## [Saved data entries]
■ ■ ■ ■ ■

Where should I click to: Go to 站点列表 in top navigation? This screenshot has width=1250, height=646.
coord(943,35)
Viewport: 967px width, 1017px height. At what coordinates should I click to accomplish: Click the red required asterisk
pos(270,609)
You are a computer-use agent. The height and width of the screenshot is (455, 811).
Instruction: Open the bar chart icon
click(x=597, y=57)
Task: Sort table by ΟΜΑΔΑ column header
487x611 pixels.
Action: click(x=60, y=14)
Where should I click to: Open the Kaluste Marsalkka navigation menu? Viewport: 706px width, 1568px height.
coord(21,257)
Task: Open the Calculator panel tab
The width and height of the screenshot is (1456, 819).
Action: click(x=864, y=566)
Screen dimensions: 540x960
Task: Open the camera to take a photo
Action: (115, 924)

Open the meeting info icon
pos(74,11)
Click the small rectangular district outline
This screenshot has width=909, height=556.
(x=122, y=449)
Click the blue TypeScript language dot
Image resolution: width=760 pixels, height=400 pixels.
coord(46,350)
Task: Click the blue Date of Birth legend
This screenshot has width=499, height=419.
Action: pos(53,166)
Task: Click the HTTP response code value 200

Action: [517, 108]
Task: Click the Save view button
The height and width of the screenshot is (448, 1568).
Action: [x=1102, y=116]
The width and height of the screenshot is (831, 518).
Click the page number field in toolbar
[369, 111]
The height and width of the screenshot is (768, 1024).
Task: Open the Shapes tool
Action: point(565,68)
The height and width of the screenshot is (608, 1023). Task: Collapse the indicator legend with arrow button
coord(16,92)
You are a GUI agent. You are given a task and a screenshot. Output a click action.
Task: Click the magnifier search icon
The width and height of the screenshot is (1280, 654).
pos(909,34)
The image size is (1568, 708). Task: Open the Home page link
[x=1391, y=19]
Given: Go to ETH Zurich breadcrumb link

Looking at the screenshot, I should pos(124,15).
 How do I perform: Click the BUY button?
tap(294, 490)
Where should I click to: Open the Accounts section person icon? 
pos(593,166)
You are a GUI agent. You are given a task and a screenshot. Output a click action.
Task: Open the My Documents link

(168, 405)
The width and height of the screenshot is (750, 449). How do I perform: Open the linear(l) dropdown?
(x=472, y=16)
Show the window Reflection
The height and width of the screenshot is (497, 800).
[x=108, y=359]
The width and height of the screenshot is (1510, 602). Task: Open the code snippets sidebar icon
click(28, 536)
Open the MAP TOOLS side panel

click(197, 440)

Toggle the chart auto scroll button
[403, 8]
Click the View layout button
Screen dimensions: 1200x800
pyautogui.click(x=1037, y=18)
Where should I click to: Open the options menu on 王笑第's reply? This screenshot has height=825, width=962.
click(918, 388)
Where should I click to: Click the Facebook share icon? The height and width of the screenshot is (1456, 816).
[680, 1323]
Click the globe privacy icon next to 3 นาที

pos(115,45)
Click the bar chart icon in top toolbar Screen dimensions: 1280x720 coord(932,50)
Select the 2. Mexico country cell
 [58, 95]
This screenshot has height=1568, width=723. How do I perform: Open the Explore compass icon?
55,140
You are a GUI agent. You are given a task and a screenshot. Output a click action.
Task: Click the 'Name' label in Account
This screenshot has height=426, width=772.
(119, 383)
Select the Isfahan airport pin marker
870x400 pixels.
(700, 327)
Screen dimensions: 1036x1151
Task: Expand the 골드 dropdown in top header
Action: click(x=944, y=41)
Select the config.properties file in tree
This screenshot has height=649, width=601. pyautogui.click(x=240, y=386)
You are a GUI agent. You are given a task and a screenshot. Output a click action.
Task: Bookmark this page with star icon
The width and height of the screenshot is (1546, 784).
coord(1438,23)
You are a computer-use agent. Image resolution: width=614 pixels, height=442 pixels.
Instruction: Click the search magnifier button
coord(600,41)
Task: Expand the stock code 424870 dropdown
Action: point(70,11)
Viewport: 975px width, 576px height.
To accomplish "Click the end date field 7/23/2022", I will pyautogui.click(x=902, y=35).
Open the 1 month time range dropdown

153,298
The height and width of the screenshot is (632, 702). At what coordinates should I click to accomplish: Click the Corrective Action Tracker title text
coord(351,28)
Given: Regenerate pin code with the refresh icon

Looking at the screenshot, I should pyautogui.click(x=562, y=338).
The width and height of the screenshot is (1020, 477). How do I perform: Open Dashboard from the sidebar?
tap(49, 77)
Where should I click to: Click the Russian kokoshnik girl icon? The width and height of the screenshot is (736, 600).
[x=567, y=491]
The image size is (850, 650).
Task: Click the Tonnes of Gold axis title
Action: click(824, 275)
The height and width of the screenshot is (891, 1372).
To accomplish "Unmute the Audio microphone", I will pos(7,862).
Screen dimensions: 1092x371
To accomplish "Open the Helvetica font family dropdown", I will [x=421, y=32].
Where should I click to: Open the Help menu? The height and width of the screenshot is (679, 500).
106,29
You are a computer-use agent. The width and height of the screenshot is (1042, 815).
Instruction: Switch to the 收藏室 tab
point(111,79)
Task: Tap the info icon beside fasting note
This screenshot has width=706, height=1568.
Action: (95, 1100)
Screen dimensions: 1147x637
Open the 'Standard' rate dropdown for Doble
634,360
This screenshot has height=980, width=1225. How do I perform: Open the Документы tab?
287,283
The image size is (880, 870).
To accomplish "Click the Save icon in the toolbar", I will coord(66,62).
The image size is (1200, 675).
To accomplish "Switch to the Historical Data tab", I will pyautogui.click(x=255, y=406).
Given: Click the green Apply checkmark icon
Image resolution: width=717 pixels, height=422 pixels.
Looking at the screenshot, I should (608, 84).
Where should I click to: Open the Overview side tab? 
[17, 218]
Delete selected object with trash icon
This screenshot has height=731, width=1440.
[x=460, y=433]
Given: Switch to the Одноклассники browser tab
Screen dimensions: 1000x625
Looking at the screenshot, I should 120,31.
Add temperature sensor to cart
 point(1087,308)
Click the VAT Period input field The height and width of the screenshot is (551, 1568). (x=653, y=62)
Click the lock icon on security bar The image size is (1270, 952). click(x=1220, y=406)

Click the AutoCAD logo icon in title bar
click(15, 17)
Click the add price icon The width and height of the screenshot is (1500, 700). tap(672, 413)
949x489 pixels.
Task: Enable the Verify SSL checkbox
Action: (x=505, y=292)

■ ■ ■ ■ ■

## [Directions]
The data above should be reproduced in full, word for word.

## [Task response]
Where should I click to: Go to 站点列表 in top navigation? This screenshot has width=1250, height=646.
coord(943,35)
Viewport: 967px width, 1017px height. At what coordinates should I click to accomplish: Click the red required asterisk
pos(270,609)
You are a computer-use agent. The height and width of the screenshot is (455, 811).
Instruction: Open the bar chart icon
click(x=597, y=57)
Task: Sort table by ΟΜΑΔΑ column header
487x611 pixels.
Action: click(x=60, y=14)
Where should I click to: Open the Kaluste Marsalkka navigation menu? Viewport: 706px width, 1568px height.
coord(21,257)
Task: Open the Calculator panel tab
The width and height of the screenshot is (1456, 819).
Action: click(x=864, y=566)
Screen dimensions: 540x960
Task: Open the camera to take a photo
Action: (115, 924)

Open the meeting info icon
pos(74,11)
Click the small rectangular district outline
This screenshot has width=909, height=556.
(x=122, y=449)
Click the blue TypeScript language dot
Image resolution: width=760 pixels, height=400 pixels.
coord(46,350)
Task: Click the blue Date of Birth legend
This screenshot has width=499, height=419.
Action: pos(53,166)
Task: Click the HTTP response code value 200

Action: [517, 108]
Task: Click the Save view button
The height and width of the screenshot is (448, 1568).
Action: [x=1102, y=116]
The width and height of the screenshot is (831, 518).
Click the page number field in toolbar
[369, 111]
The height and width of the screenshot is (768, 1024).
Task: Open the Shapes tool
Action: point(565,68)
The height and width of the screenshot is (608, 1023). Task: Collapse the indicator legend with arrow button
coord(16,92)
You are a GUI agent. You are given a task and a screenshot. Output a click action.
Task: Click the magnifier search icon
The width and height of the screenshot is (1280, 654).
pos(909,34)
The image size is (1568, 708). Task: Open the Home page link
[x=1391, y=19]
Given: Go to ETH Zurich breadcrumb link

Looking at the screenshot, I should pos(124,15).
 How do I perform: Click the BUY button?
tap(294, 490)
Where should I click to: Open the Accounts section person icon? 
pos(593,166)
You are a GUI agent. You are given a task and a screenshot. Output a click action.
Task: Open the My Documents link

(168, 405)
The width and height of the screenshot is (750, 449). How do I perform: Open the linear(l) dropdown?
(x=472, y=16)
Show the window Reflection
The height and width of the screenshot is (497, 800).
[x=108, y=359]
The width and height of the screenshot is (1510, 602). Task: Open the code snippets sidebar icon
click(28, 536)
Open the MAP TOOLS side panel

click(197, 440)

Toggle the chart auto scroll button
[403, 8]
Click the View layout button
Screen dimensions: 1200x800
pyautogui.click(x=1037, y=18)
Where should I click to: Open the options menu on 王笑第's reply? This screenshot has height=825, width=962.
click(918, 388)
Where should I click to: Click the Facebook share icon? The height and width of the screenshot is (1456, 816).
[680, 1323]
Click the globe privacy icon next to 3 นาที

pos(115,45)
Click the bar chart icon in top toolbar Screen dimensions: 1280x720 coord(932,50)
Select the 2. Mexico country cell
 [58, 95]
This screenshot has height=1568, width=723. How do I perform: Open the Explore compass icon?
55,140
You are a GUI agent. You are given a task and a screenshot. Output a click action.
Task: Click the 'Name' label in Account
This screenshot has height=426, width=772.
(119, 383)
Select the Isfahan airport pin marker
870x400 pixels.
(700, 327)
Screen dimensions: 1036x1151
Task: Expand the 골드 dropdown in top header
Action: click(x=944, y=41)
Select the config.properties file in tree
This screenshot has height=649, width=601. pyautogui.click(x=240, y=386)
You are a GUI agent. You are given a task and a screenshot. Output a click action.
Task: Bookmark this page with star icon
The width and height of the screenshot is (1546, 784).
coord(1438,23)
You are a computer-use agent. Image resolution: width=614 pixels, height=442 pixels.
Instruction: Click the search magnifier button
coord(600,41)
Task: Expand the stock code 424870 dropdown
Action: point(70,11)
Viewport: 975px width, 576px height.
To accomplish "Click the end date field 7/23/2022", I will pyautogui.click(x=902, y=35).
Open the 1 month time range dropdown

153,298
The height and width of the screenshot is (632, 702). At what coordinates should I click to accomplish: Click the Corrective Action Tracker title text
coord(351,28)
Given: Regenerate pin code with the refresh icon

Looking at the screenshot, I should pyautogui.click(x=562, y=338).
The width and height of the screenshot is (1020, 477). How do I perform: Open Dashboard from the sidebar?
tap(49, 77)
Where should I click to: Click the Russian kokoshnik girl icon? The width and height of the screenshot is (736, 600).
[x=567, y=491]
The image size is (850, 650).
Task: Click the Tonnes of Gold axis title
Action: click(824, 275)
The height and width of the screenshot is (891, 1372).
To accomplish "Unmute the Audio microphone", I will pos(7,862).
Screen dimensions: 1092x371
To accomplish "Open the Helvetica font family dropdown", I will [x=421, y=32].
Where should I click to: Open the Help menu? The height and width of the screenshot is (679, 500).
106,29
You are a computer-use agent. The width and height of the screenshot is (1042, 815).
Instruction: Switch to the 收藏室 tab
point(111,79)
Task: Tap the info icon beside fasting note
This screenshot has width=706, height=1568.
Action: (95, 1100)
Screen dimensions: 1147x637
Open the 'Standard' rate dropdown for Doble
634,360
This screenshot has height=980, width=1225. How do I perform: Open the Документы tab?
287,283
The image size is (880, 870).
To accomplish "Click the Save icon in the toolbar", I will coord(66,62).
The image size is (1200, 675).
To accomplish "Switch to the Historical Data tab", I will pyautogui.click(x=255, y=406).
Given: Click the green Apply checkmark icon
Image resolution: width=717 pixels, height=422 pixels.
Looking at the screenshot, I should (608, 84).
Where should I click to: Open the Overview side tab? 
[17, 218]
Delete selected object with trash icon
This screenshot has height=731, width=1440.
[x=460, y=433]
Given: Switch to the Одноклассники browser tab
Screen dimensions: 1000x625
Looking at the screenshot, I should 120,31.
Add temperature sensor to cart
 point(1087,308)
Click the VAT Period input field The height and width of the screenshot is (551, 1568). (x=653, y=62)
Click the lock icon on security bar The image size is (1270, 952). click(x=1220, y=406)

Click the AutoCAD logo icon in title bar
click(15, 17)
Click the add price icon The width and height of the screenshot is (1500, 700). tap(672, 413)
949x489 pixels.
Task: Enable the Verify SSL checkbox
Action: (x=505, y=292)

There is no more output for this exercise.